PSA Response Improvement: Promising Data from Pluvicto in mHSPC Treatment

New data from the PSMAddition study indicate that Pluvicto combined with standard of care, consisting of an androgen receptor pathway inhibitor plus androgen deprivation therapy, produced a 58% lower risk of prostate-specific antigen progression compared with standard of care alone. Patients receiving the combination also demonstrated higher rates of deep PSA reductions, with nearly all participants in both arms showing substantial declines yet a greater proportion achieving a PSA nadir below 0.2 ng/mL when Pluvicto was added. These findings were presented at the American Urological Association Annual Meeting 2026 and form the basis for supplemental new drug applications filed in the United States, China, and Japan, with regulatory decisions anticipated in the second half of 2026.

Deeper PSA Declines with Added Pluvicto

The combination regimen yielded more frequent and profound PSA responses across multiple time points, as evidenced by 47.6% of patients reaching PSA levels below 0.2 ng/mL at week 12 versus 37.7% with standard of care alone, rising to 73.7% versus 59.7% at week 24 and 87.4% versus 74.9% at week 48. Such patterns underscore a more durable suppression of prostate-specific antigen, an early marker of emerging treatment resistance that affects approximately one-third of patients managed with standard of care. Safety data remained consistent with prior trials, with grade 3 or higher adverse events occurring in 50.7% of the combination arm compared with 43% in the control arm, primarily involving manageable effects such as dry mouth, fatigue, and anemia.

PSMAddition Trial Design and Targeted Approach

The reported outcomes derive from the second interim analysis of PSMAddition, a phase 3 evaluation of lutetium (177Lu) vipivotide tetraxetan in PSMA-positive metastatic hormone-sensitive prostate cancer. The trial assessed radiographic progression-free survival alongside PSA endpoints, confirming that the radioligand therapy binds selectively to prostate-specific membrane antigen-expressing cells, delivering targeted radiation that disrupts replication and induces cell death. This approach builds on earlier demonstrations of clinical benefit in metastatic castration-resistant prostate cancer, extending the evaluation to an earlier disease setting where progression to castration resistance typically occurs within 20 months and is linked to markedly reduced survival.
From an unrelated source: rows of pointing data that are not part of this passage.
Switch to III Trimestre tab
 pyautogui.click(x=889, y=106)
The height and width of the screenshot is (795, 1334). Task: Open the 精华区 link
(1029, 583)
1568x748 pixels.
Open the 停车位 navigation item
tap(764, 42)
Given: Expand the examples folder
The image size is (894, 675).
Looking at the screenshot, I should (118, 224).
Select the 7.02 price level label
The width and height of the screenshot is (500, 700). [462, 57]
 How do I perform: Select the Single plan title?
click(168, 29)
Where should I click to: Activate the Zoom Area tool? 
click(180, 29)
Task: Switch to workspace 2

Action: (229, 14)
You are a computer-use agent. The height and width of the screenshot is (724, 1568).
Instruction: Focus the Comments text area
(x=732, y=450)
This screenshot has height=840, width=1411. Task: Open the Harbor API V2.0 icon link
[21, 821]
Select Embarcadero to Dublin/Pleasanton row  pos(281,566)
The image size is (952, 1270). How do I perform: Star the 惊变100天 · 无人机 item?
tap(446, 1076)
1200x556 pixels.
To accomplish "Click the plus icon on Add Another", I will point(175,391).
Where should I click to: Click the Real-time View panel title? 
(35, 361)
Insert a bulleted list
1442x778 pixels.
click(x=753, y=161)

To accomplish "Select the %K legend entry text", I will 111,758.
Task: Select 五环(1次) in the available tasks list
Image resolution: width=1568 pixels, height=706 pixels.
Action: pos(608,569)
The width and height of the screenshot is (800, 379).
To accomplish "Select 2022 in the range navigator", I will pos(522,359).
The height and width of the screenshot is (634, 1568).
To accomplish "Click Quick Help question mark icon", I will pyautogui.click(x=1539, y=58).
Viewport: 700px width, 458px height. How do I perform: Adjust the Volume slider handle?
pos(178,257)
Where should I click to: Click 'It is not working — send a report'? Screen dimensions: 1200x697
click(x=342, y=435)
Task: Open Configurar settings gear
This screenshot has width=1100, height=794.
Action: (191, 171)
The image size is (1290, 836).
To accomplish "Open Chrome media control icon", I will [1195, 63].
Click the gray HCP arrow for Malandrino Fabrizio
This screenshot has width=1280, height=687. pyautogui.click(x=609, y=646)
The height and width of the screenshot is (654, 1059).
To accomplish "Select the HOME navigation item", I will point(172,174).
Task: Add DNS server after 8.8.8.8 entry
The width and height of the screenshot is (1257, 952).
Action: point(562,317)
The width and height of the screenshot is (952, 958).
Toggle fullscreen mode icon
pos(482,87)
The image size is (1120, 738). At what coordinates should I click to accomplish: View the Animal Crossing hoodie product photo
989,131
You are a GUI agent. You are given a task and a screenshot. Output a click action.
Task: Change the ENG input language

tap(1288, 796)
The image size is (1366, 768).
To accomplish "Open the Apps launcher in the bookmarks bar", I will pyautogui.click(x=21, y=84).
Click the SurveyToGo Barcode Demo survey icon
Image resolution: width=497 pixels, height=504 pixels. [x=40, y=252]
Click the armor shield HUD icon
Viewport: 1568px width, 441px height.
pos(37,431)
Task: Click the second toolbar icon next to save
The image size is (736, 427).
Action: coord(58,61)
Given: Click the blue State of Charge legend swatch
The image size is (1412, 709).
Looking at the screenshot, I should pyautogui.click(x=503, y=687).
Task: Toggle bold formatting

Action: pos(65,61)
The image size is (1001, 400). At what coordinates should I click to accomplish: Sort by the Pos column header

Shifting Paradigms in Prostate Cancer Care

These PSA Response Improvement findings suggest opportunities for earlier treatment intensification that could delay progression to metastatic castration-resistant prostate cancer, a state associated with life expectancy under two years and substantial resource utilization. For health economics and outcomes research, the data support modeling of extended progression-free intervals that may influence market access strategies, pricing negotiations, and reimbursement decisions by demonstrating added clinical value over androgen receptor pathway inhibitor plus androgen deprivation therapy alone. Broader industry movement toward precision-based radioligand therapies could further shape payer evaluations, particularly as regulatory submissions advance and real-world evidence on tolerability and healthcare utilization accumulates.